“Change is the only constant in life.” -Heraclitus
It wasn’t long ago that stability was the order of the day for most large companies. Predictable earnings growth and modest changes to the strategic plan were the goals. The pace of business today no longer allows that luxury, and if your business isn’t growing and constantly moving to anticipate or adapt to the rapidly changing new order, you’re already behind.
We recently rebranded our company, and that’s a huge change that affected every employee and every customer and vendor, and everything we do.
How do you manage a change like this in an organization that’s constantly moving? I’ve heard the analogy that it’s like trying to change a tire on a moving car. It doesn’t have to be that way.

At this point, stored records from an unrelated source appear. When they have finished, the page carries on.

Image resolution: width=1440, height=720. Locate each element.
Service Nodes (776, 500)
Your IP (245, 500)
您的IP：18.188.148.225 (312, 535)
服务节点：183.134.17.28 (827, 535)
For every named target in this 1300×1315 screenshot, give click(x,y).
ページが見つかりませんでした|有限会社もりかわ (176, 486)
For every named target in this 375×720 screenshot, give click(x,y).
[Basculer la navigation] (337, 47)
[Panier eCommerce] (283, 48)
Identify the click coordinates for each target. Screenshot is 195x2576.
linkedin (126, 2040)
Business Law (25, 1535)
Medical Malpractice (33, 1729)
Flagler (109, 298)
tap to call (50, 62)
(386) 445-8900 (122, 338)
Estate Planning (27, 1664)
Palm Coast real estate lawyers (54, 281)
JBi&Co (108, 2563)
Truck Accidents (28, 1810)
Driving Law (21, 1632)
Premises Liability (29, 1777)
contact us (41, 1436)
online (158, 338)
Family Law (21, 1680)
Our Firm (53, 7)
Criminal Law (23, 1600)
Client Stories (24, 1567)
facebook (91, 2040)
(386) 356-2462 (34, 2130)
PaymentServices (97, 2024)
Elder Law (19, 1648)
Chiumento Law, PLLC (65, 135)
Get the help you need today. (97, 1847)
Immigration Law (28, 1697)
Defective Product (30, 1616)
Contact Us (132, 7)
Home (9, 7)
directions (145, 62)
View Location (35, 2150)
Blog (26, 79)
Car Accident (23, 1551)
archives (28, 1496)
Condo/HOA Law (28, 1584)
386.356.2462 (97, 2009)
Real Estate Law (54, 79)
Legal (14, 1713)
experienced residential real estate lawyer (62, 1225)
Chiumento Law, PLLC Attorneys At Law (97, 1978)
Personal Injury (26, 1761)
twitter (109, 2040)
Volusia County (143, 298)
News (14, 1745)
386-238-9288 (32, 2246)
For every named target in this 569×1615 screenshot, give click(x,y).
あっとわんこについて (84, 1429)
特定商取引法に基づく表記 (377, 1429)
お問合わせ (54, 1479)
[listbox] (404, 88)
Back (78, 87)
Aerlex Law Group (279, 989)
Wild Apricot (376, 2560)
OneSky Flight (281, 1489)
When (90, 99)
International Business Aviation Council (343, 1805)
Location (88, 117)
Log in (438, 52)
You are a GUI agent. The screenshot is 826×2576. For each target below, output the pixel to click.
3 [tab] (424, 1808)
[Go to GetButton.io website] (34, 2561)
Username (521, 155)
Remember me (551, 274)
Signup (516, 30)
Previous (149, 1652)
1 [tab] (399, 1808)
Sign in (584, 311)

In their article 10 Principles of Leading Change Management for strategy+business magazine, authors Deanne Aguirre and Micah Alpern identify three major hurdles to overcome in order to implement effective change. The rebrand process required that we conquer these three hurdles in order to manage a change that would successfully lead us to our vision:
- The first is “change fatigue,” the exhaustion that sets in when people feel pressured to make too many transitions at once, or change is poorly thought out, rolled out too fast, or put in place without sufficient preparation. The rebranding effort that led to Curvature began over two years ago. It’s been meticulously planned, prepared for, and—most importantly—communicated to the group at every step in the process, and that’s paved the way for an easy transition to the Curvature way of doing things.
- Change also flounders because companies lack the skills to sustain the change over time. When leaders start change but haven’t properly planned or trained to keep it going, the whole effort fizzles. Our name change to Curvature put the final touch on a change process that began years ago, when we foresaw fundamental changes to the business landscape and created industry-leading processes to meet the challenges ahead.
- The final obstacle is that change efforts are typically decided upon, planned, and implemented in the C-suite, with little input from the rest of the organization. This filters out information that is helpful in designing the initiative, and limits opportunities to get front-line ownership of the change. We made a significant effort to engage and educate a broad range of stakeholders early on in the rebranding effort, and incorporating their valuable feedback has fostered a universal sense of ownership of the Curvature brand and what it stands for.
Most leaders considering a major change initiative know that people matter. But it can be all too tempting to focus on the plans and processes, which don’t talk back and don’t respond emotionally, rather than face up to the more difficult and more critical human issues. Mastering the “soft” side of change management shouldn’t be a mystery, and it pays huge dividends.